Et pourtant les deux restent indissolublement liés à mes yeux, bien que le premier soit imaginaire et la seconde très réelle. Je pourrais ergoter en tentant de montrer à quel point l'imaginaire de King Kong, un monstre bestial qui se révèle plus humain que les hommes qui le tourmentent, est un imaginaire qui puise ses racines dans la réalité la plus banale et la plus quotidienne, et faire le parallèle avec la réalité de Hong Kong qui n'est jamais si glorieuse à nos yeux d'occidentaux qu'à travers le prisme de l'imaginaire. Ainsi, dans le miroir tendu de l'Asie mordant les fesses de la vieillle Europe et de la jeune Amérique, Hong Kong nous fait peur et nous fait rêver tout à la fois ; bestialité et puissance sont les traits communs des clichés sur cette Asie censée se réveiller pour nous envahir après que nous l'eussions colonisée. Comme si nous avions capturé une bête gigantesque, et que lorsque nous la pensions endormie ou maîtrisée, elle se réveille brusquement, arrachant ses chaînes pour ravager nos villes.

Après tout, que sais-je vraiment de Hong Kong -et de King Kong- qui me permette de trancher si cette ville n'est pas imaginaire ? Les millions de gens qui y habitent ? Oui. C'est vrai. Mais je connais aussi des gens qui me jurent avoir vu le grand Kong (c'est vrai, ils sont bien moins nombreux). De Hong Kong je ne connais qu'un habitant, Paul Van Kieu, pour avoir eu l'insigne privilège de l'entendre me conter une des Hong Kong Stories, lors d'une soirée KaFkaïens pendant laquelle le décalage horaire le laissat finalement sur le flan, à moins que ce ne fut les cocktails KaFkaïens. Décalage horaire, avion, Hong Kong semble exister loin d'ici. Mais ce pourrait être le fruit de l'imagination d'un conteur extraordinaire, Borges a bien inventé des ruines crédibles dont je suis certain qu'elles existent bel et bien quelque part dans le nord de l'Argentine.

Sur Internet, il est aisé de trouver une vue aérienne de Hong Kong, de s'y promener, de s'y perdre, de parcourir du regard les baies, les eaux, les monts, les immeubles de béton, les rues figées. Il est aisé de deviner les traînées blanches des bateaux et de s'en approcher jusqu'à toucher du nez l'évidence de la vie.

 
 
 

Mais quelle évidence ?
Qui croit encore à ce que l'on peut trouver sur Internet ?
Peut-être est-ce un trucage, une carte inventée, une vue d'artiste. Sur Internet, on trouve aussi des photos de King Kong extrêmement réalistes. On jurerait que la bête est sur son île, là-bas, miraculeusement réchappée des avions tueurs. King Kong existe-t-il pour autant ? A l'échelle de leur importance, King Kong et Hong Kong ont bénéficié chacun d'autant de littérature.

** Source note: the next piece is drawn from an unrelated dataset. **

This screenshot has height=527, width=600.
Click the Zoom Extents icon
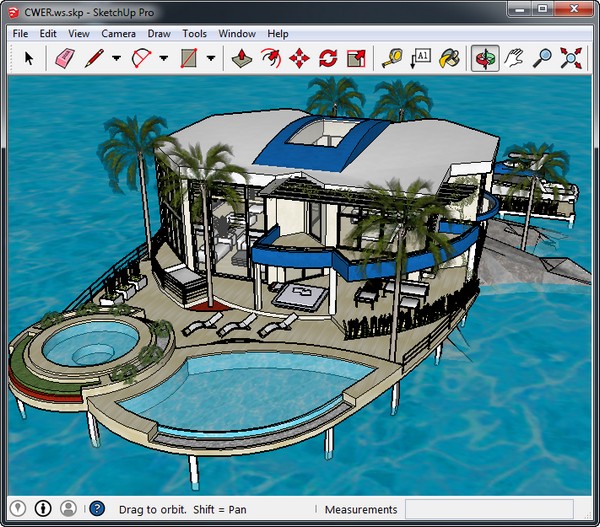coord(572,58)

Bien que cela ne puisse en aucun cas trancher mon dilemme, j'ai continué à chercher sur Internet ce qui pourrait desservir mon obsession, la preuve d'une vie réelle à Hong Kong qui ne soit pas la vie figée et potentiellement truquée d'une image statique. J'ai cherché à savoir si dans le vaste maëlstrom de données qu'est devenu le réseaux des réseaux, je pouvais trouver un chemin vers un aperçu en temps réel de la cité, une preuve difficile à falsifier et tangible. Les vues de la cité par caméras interposées existent :

 

Elles donnent toutes des clichés de Hong Kong qui sont de vrais clichés : généralement des aperçus du degré d'encombrement des routes, vous parlez d'une rencontre avec la vie locale. J'ai commencé à chercher plus profondément dans les pépites cachées du réseau, notamment dans les caméras privées des internautes qui les laissent -inconscience ou négligence- en accès non protégé. J'ai cherché, cherché, parmi des milliers de caméras japonaises, russes, étatsuniennes, autrichiennes, françaises, à Macao et encore et encore : je n'ai pas trouvé de caméra privée hongkongaise.

Ne me dites pas que c'est un hasard. Le hasard n'existe pas.